Entre cortes e incertezas: desafios do orçamento do seguro rural em 2026
O seguro rural consolidou-se como uma ferramenta essencial para a gestão de riscos no agronegócio brasileiro. Em um cenário marcado por eventos climáticos extremos, volatilidade de mercado e pressões crescentes sobre o crédito, a previsibilidade do Programa de Subvenção ao Prêmio do Seguro Rural (PSR) tornou-se fundamental para produtores, seguradoras e instituições financeiras. No entanto, 2026 se inicia sob a sombra de cortes orçamentários e incertezas fiscais, criando um ambiente de apreensão para todo o setor.
Desde sua criação, o PSR convive com uma vulnerabilidade estrutural conhecida: a dependência direta do ciclo fiscal do governo federal. A definição tardia do orçamento, muitas vezes feita às vésperas do início da safra, dificulta o planejamento das seguradoras e compromete o atendimento ao produtor nos períodos de maior demanda. Neste ano, essa fraqueza ficou ainda mais evidente. Disputas internas de alocação de recursos, contingenciamentos e limites fiscais reduziram o orçamento disponível, que já não acompanhava a demanda crescente por seguros. Como consequência, o mercado enfrenta interrupções no acesso à subvenção, cancelamentos de operações e menor adesão por parte dos produtores.
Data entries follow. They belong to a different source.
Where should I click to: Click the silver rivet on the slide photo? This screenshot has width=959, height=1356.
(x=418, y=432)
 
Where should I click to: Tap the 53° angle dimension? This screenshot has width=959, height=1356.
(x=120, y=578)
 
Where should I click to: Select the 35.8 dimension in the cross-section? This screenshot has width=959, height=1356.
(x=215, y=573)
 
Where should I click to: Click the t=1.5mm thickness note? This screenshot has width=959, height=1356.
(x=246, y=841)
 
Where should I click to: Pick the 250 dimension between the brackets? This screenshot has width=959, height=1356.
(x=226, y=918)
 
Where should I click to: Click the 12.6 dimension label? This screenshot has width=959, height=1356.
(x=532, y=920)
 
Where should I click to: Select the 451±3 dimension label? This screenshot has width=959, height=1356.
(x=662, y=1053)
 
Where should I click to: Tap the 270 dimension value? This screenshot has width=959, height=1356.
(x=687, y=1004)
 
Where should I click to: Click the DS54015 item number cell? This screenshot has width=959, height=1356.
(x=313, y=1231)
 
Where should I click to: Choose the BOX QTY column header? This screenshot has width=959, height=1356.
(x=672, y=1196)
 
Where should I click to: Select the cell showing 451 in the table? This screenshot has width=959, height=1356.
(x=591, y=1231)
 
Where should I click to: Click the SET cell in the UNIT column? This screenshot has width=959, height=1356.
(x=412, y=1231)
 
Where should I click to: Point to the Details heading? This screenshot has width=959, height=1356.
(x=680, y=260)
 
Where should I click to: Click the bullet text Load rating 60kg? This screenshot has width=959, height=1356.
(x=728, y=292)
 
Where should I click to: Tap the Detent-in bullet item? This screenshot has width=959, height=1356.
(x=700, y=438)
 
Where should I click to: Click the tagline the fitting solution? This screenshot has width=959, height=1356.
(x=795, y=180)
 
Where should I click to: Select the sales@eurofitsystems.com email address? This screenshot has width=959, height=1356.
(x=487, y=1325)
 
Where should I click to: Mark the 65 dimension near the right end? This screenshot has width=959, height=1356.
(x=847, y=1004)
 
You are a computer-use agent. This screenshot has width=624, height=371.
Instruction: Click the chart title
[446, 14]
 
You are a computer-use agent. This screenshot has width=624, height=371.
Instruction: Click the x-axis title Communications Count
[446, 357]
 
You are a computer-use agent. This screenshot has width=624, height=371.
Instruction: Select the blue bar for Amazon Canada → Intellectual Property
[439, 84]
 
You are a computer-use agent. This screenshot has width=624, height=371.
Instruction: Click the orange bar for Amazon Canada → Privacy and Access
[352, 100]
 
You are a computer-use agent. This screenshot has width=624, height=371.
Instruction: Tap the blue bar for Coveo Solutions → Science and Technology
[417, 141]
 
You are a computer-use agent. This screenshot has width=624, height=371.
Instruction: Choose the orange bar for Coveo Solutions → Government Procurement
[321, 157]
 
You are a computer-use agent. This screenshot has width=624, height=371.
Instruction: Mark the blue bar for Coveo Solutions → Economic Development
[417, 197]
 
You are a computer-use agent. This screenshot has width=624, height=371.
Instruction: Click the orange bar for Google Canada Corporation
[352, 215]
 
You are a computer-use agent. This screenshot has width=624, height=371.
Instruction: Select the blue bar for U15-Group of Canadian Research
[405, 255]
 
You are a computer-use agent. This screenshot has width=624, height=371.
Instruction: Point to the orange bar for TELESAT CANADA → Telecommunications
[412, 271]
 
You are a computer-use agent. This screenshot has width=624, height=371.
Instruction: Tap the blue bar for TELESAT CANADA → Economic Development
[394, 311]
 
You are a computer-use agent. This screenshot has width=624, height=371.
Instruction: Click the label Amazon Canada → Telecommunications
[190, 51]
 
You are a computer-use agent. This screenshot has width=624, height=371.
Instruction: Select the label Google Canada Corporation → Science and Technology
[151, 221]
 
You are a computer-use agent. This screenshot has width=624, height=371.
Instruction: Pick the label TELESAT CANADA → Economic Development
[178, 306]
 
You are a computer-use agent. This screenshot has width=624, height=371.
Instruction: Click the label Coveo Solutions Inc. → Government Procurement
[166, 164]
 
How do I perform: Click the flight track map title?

Para o agricultor, esse cenário se traduz em mais risco. A falta de previsibilidade e a redução de recursos encarecem os prêmios e, para muitos, tornam o seguro inacessível. Quando conseguem contratar, enfrentam coberturas menores e maior exposição a perdas, justamente em um momento em que a variabilidade climática está mais intensa. Além disso, como diversas instituições financeiras utilizam o seguro rural como mitigador de risco para concessão de crédito, a instabilidade orçamentária também afeta a disponibilidade de financiamento, dificultando investimentos e a própria condução das safras.
Há, ainda, um efeito sistêmico relevante, o estreitamento da relação entre seguro rural e crédito. Quando o seguro fica mais caro ou indisponível, o crédito também se torna mais restrito ou mais caro, o que limita a capacidade produtiva, eleva a inadimplência e gera instabilidade em toda a cadeia agroindustrial. Assim, a falta de recursos do PSR não é um problema isolado — ela reverbera em todo o ecossistema do agronegócio.
Surge, então, um paradoxo. Ao mesmo tempo em que o risco climático aumenta e exige maior proteção, o orçamento destinado ao seguro rural diminui ou se torna imprevisível. Enquanto países concorrentes ampliam investimentos em instrumentos de mitigação, o Brasil reduz ou limita o acesso a uma de suas principais ferramentas de proteção, afetando justamente os produtores mais vulneráveis.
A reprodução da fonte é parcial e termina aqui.